Supplied text
When you try the amps, make sure you don't just set the guitar to the bridge pickup and forget about it - pickup choice is a HUGE thing to give variation in tone. On a (in the grand scheme of things) treble heavy guitar like most of the ESPs/Jacksons/Ibanez, you'll probably want to use the middle position of the pickups, so you get a bit more body into the signal you're feeding the amp. Otherwise everything will sound more trebly and gutless compared to what the amp can really do. On the other hand, Fenders, Gibsons and Gretsches will be the opposite, they have a very full/warm sound, and (all other things equal) will portray amps as being warm compared with your guitar plugged in.

Make sure you test how loud the amp can go without breaking up (although bare in mind that some are designed to break up smoothly with harder picked notes, ie tube amps). Also, since you are going to be playing in a bedroom situation, play for a while at bedroom volumes and check it sounds "fun" etc... Many amps are designed to run within 50>70% of their volume range to really "open up", just as some headphones and amps seem to perform better up louder/quieter. I have a 100W amp in my room, and when played quietly it sucks. Played loudly (as I do), it comes into its own.

Yep, the Pods and those other units are all pretty nice. Personally, I bought just one distortion box I loved the sound of, and learnt as much as I could for the first 2.5 years before getting a Boss GT6 and being done with it (but the distortion on it bites compared to tube and even my amps built in distortion).

If you buy a multieffect straight away, you could just be presented with so many options that you don't know how to use them all properly in combination and might throw your hands up in disgust, I saw so many ppl do that lol. If you DO get something, I'd suggest one of the entry level BOSS multi-effects.

Your task
Please copy the guitar amp advice above word for word, from "Yep, the Pods" to "built in distortion).".

Records provided
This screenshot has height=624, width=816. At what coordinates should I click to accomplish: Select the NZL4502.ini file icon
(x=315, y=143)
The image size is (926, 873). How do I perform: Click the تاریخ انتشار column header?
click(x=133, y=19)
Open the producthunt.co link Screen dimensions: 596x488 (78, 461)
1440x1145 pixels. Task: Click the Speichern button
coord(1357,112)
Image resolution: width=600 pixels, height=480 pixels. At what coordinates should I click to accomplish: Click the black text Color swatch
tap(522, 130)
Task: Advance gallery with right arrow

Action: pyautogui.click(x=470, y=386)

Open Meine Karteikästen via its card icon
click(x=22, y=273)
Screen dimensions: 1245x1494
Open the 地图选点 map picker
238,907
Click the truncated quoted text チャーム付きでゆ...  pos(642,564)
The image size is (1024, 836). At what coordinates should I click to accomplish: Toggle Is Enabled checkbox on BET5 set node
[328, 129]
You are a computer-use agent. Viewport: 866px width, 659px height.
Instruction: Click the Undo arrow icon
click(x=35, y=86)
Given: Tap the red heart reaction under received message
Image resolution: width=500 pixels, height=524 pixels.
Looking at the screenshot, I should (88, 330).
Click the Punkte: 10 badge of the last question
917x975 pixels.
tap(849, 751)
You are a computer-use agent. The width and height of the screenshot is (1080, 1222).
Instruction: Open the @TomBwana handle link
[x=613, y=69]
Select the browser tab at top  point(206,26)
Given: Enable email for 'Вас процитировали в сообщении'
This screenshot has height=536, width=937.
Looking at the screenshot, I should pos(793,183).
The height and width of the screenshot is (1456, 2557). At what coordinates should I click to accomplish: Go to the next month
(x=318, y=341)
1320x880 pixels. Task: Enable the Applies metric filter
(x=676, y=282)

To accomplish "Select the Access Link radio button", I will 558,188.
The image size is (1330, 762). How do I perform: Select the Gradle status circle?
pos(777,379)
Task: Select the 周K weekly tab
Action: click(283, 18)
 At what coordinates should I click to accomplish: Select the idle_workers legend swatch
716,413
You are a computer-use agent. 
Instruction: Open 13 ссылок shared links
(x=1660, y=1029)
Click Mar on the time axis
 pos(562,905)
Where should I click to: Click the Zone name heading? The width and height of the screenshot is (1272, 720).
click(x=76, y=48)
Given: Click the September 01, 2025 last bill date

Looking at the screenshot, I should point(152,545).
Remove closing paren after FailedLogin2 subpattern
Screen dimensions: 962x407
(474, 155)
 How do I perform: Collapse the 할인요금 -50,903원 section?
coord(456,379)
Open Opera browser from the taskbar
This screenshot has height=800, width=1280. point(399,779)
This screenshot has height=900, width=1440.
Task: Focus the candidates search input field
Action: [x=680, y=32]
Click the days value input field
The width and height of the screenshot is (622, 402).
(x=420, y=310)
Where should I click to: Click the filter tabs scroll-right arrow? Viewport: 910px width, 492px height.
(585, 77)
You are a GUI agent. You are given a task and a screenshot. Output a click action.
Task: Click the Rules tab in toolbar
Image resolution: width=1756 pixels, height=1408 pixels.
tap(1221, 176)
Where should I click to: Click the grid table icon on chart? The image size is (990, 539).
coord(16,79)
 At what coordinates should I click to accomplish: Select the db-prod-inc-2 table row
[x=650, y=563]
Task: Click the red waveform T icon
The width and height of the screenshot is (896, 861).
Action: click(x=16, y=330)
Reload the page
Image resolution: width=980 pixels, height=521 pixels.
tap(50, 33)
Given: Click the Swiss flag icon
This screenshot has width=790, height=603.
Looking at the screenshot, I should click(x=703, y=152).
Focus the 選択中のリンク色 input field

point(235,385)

Answer to the exercise
Yep, the Pods and those other units are all pretty nice. Personally, I bought just one distortion box I loved the sound of, and learnt as much as I could for the first 2.5 years before getting a Boss GT6 and being done with it (but the distortion on it bites compared to tube and even my amps built in distortion).